How do media brands transition to use Arc? Do they take all the tools or tend to work with some of them and develop a bespoke way of running the CMS?

We see a bit of both. Obviously, most publishers are replacing an existing CMS, so at a minimum often they’re taking the core tools that comprise authoring, newsroom planning & workflow, and publishing. Part of what makes Arc so compelling is the potential for reducing vendor footprint that it offers, and the opportunity for cost savings is substantial. Having said that, we certainly offer our platform a la carte, and in the past we’ve integrated with third-party asset management systems, video platforms, and even our customers’ own authoring tools. 

It sounds like you have to do a fair amount of hand holding with clients initially. How far are you away from Arc being fully automated?

Well, we’re working all the time to simplify the onboarding process. I wouldn’t look at it as “how do we make it fully automated” so much as “how do we lower the bar to onboarding and decrease time-to-market”. The reason for this is that among medium- and large-sized publishers, there are often fairly complex integration and site design requirements that demand development effort outside the core platform. As things stand now, we already have the capability to automatically create a fresh new instance of Arc with a default site “theme” (called the Feature Pack) – this is work that used to take months that now takes minutes. We’ll add a new self-service portal later this year to allow customers to initiate this themselves. But again, our experience is that customers still need to plan for the custom requirements and migration they often ask us to layer on top of the platform — we do a lot of work internally to try to make this process more efficient, too.

Can you see Artificial Intelligence transforming the CMS of the future? If so, in what way? 

Absolutely, and a number of our 2018 roadmap initiatives focus on exactly this. The overall theme is this: there are tons of workflows and tasks in the modern newsroom that are repetitive, low value-add, and distracting to the core publishing mission — these are tasks that are ripe for automation. AI and machine learning are critical tools for building automation into the newsroom. For what it’s worth, it’s also true once you start really examining your workflow for automation opportunities, it’s common to find low-hanging fruit where automation can be accomplished with low-tech solutions, too. 

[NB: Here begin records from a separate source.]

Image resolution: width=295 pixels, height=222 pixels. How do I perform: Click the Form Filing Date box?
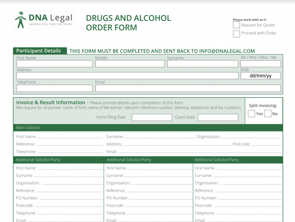click(152, 117)
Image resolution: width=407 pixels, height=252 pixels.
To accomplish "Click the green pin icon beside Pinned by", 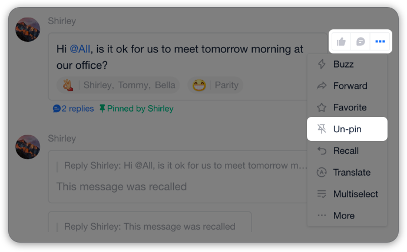I will click(x=102, y=109).
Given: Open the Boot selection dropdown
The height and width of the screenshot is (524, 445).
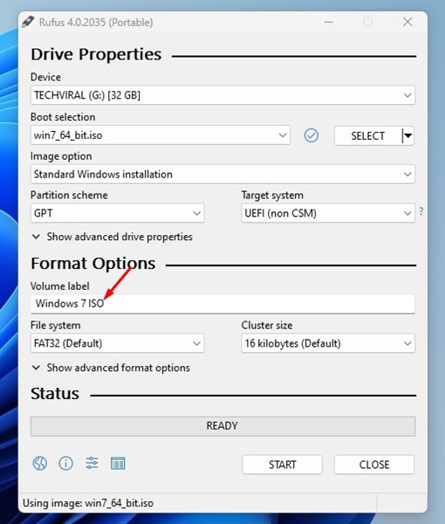Looking at the screenshot, I should coord(161,135).
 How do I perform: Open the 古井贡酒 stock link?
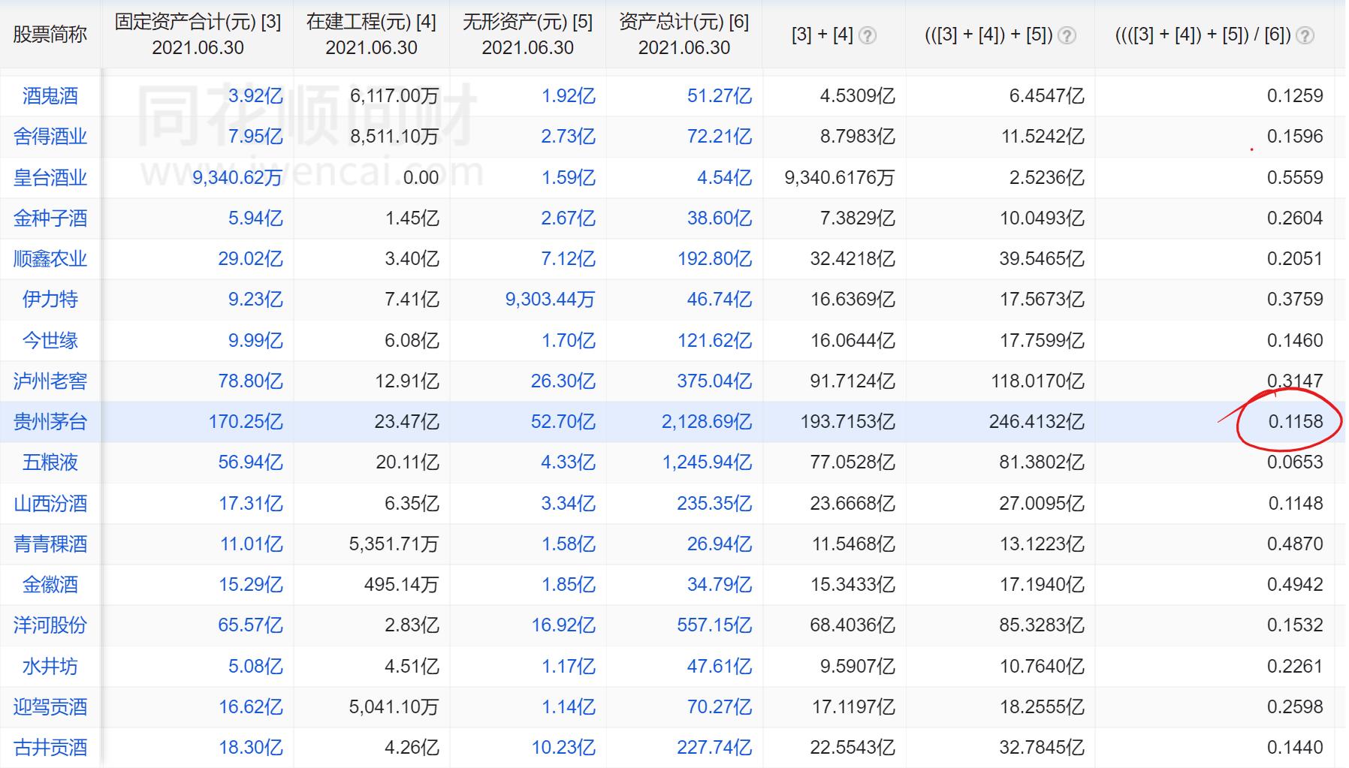pos(50,748)
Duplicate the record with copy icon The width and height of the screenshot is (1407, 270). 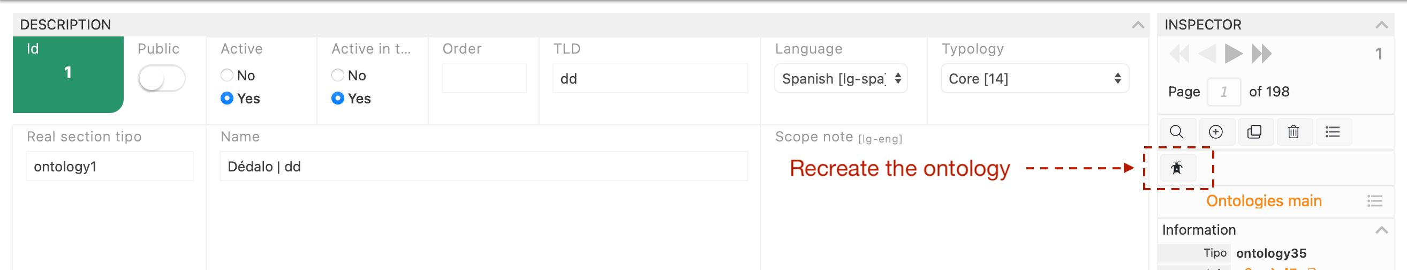pos(1254,132)
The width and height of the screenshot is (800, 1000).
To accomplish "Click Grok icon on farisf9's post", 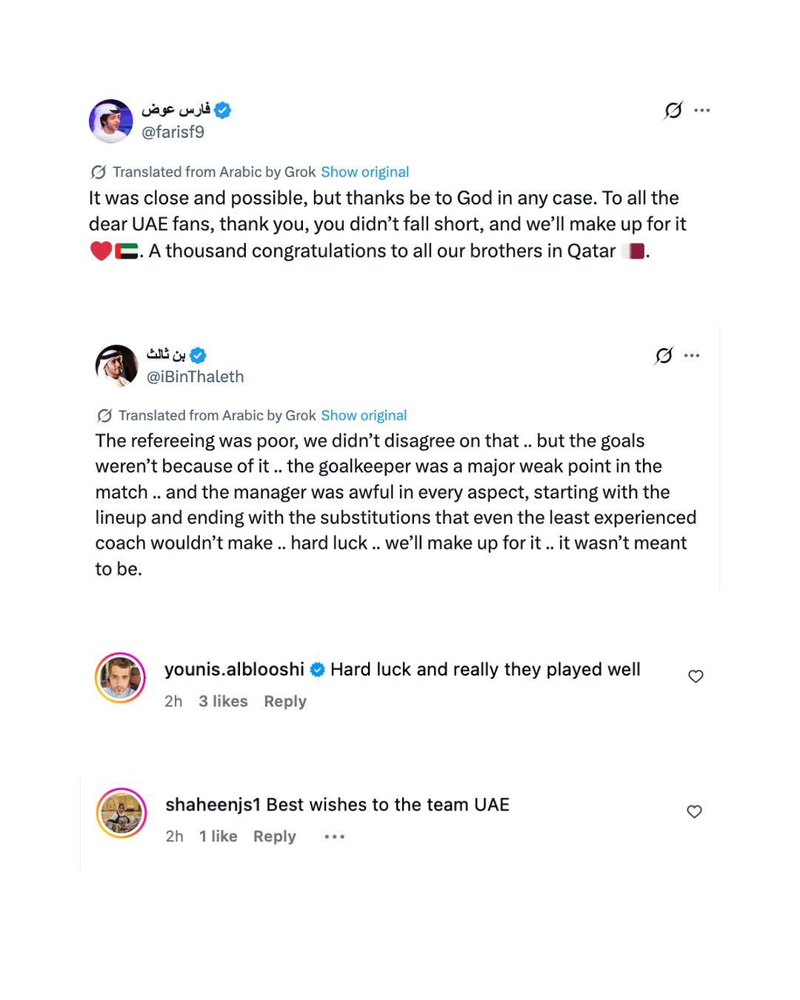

But to give you some examples, we’ve been developing a tool called ModBot aims to clean up comments sections by automatically accepting and rejecting the best and worst user-generated comments, respectively, based on a learning algorithm that examines comments for content and meaning. The Post has been using this system for some months now, and we’ve cut down the time and money required to moderate our comments to less than a third of what it was previously. Another great example is work that our team is doing to help reporters and content creators automatically locate related images, videos, and other multimedia to the story they are writing. This capability uses a number of techniques, including NLP (Neuro Linguistic Programming), ML (Machine Learning), computer vision and more — all with the goal of saving users’ time in searching the photo archives for the right shot to include in their story. In the most extreme case, we have a system called Heliograf that can automatically write whole articles based on structured and semi-structured data. 

Putting it altogether, I think this is a trend you’ll see continue into the future. Bit by bit, we’ll bite away at the rote tasks that fill up a reporter’s or editor’s day. That should allow us to focus on the publishing mission of our customers, and hopefully make the lives of those reporters and editors a bit easier in the process.

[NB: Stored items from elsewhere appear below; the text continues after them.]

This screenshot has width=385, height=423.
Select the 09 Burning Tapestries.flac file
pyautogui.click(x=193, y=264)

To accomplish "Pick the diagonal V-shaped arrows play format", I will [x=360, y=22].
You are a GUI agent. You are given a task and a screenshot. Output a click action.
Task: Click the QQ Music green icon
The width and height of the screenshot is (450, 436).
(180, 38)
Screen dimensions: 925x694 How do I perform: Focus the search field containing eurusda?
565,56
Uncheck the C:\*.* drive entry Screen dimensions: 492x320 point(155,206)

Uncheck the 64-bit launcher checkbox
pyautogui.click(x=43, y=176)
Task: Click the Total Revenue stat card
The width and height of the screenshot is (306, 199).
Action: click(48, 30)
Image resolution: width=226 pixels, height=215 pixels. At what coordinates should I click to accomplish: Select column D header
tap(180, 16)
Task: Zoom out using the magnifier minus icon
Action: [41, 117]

How important is it to the DNA of The Washington Post to be perceived as a technological innovator? Do you know see the business as a software one as much as a newspaper?

You nailed it. This isn’t just limited to Arc, either — we very much see the whole Post as both a media company and a technology company. It’s actually that mentality (as well as the budgeting, hiring, and strategic decisions that go with it) that enables something like Arc to exist.